We've been following the lawsuit down in Australia, where AFACT, the local entertainment industry "anti-piracy" group, has sued ISP iiNet
, complaining that the ISP refused to do anything when it would send over infringement notices. From the beginning, iiNet's response has been clear:
They send us a list of IP addresses and say 'this IP address was involved in a breach on this date'. We look at that say 'well what do you want us to do with this? We can't release the person's details to you on the basis of an allegation and we can't go and kick the customer off on the basis of an allegation from someone else'. So we say 'you are alleging the person has broken the law; we're passing it to the police. Let them deal with it'.
AFACT continues to insist that iiNet should be responsible for becoming copyright cops themselves, and had won an early battle, forcing iiNet to hand over "sample" records
of users. However, Big Al points us to the latest news, where iiNet is claiming that not complying with AFACT's usual demands (it is handing over the sample data after working out the details) isn't just an issue of iiNet not wanting to be AFACT's enforcer, but that it violates Australia's telecom act
, and could be a serious breach of privacy laws:
"Under the Act, it is illegal for iiNet to use customers' personal information in the manner demanded by AFACT without a court order or warrant.

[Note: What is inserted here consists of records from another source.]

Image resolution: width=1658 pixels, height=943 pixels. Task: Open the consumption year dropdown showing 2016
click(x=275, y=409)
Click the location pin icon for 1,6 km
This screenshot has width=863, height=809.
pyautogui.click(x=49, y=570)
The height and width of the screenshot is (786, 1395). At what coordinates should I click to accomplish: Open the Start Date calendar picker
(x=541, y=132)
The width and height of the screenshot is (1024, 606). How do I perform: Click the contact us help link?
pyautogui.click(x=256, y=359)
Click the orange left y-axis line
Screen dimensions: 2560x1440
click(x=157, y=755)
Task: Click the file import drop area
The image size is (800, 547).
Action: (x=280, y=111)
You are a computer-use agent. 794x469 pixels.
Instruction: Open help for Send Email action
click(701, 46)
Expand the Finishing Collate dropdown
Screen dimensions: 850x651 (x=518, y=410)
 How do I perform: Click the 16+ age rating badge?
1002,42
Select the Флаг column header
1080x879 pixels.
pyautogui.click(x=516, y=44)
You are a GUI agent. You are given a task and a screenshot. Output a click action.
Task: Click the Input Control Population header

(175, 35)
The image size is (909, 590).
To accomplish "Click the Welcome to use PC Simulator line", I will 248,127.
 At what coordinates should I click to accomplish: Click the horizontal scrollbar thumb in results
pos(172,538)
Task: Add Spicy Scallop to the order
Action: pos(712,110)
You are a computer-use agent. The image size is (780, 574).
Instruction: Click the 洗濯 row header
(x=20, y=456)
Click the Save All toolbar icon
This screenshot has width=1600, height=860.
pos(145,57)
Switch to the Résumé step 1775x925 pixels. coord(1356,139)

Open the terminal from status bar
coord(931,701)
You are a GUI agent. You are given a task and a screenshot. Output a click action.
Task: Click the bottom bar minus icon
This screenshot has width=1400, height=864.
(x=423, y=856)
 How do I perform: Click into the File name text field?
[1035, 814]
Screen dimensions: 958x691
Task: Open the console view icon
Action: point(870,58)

Breaches of the privacy provisions of the Act can attract a two-year gaol sentence."
Separately, iiNet noted:
"To examine customer communications on the basis of a third party's allegations would be a criminal act for us to engage in."
"Our starting position on this would be there is good public policy reasons for why Australia Post should not be opening your letters. And good reasons for why carriers should not be listening to your phone calls or looking at what you download. Our view is that would constitute a criminal offence."
It should come as no surprise that AFACT isn't buying this, calling it a "very novel" argument and one it hadn't seen before, and claiming that IP address information is not the sort of information that's meant to be included under the telco act, since it's not really "confidential." This case just gets more and more fun to watch (though, if I had to guess, iiNet's arguments probably won't prevail).